Written problem: Rewrite the lines between the line containing "Where should I click to: Collapse" and the line containing "Looking at the", inclusive, changing "swatch" to "sample" and leaving everything else as it is.

== The input

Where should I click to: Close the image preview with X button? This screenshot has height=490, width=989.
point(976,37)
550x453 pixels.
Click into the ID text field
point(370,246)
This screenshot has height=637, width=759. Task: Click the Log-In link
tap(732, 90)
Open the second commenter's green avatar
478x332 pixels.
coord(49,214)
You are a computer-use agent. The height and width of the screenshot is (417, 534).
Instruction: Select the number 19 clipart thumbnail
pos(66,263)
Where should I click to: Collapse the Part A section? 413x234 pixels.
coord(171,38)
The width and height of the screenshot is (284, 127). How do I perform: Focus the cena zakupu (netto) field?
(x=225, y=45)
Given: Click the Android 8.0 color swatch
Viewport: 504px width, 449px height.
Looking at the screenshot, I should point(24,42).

====
== The input

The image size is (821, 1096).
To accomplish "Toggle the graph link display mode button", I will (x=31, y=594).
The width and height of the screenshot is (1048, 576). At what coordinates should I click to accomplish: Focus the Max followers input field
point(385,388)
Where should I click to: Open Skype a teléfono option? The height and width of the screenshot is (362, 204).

====

Worked solution:
Where should I click to: Collapse the Part A section? 413x234 pixels.
coord(171,38)
The width and height of the screenshot is (284, 127). How do I perform: Focus the cena zakupu (netto) field?
(x=225, y=45)
Given: Click the Android 8.0 color sample
Viewport: 504px width, 449px height.
Looking at the screenshot, I should point(24,42).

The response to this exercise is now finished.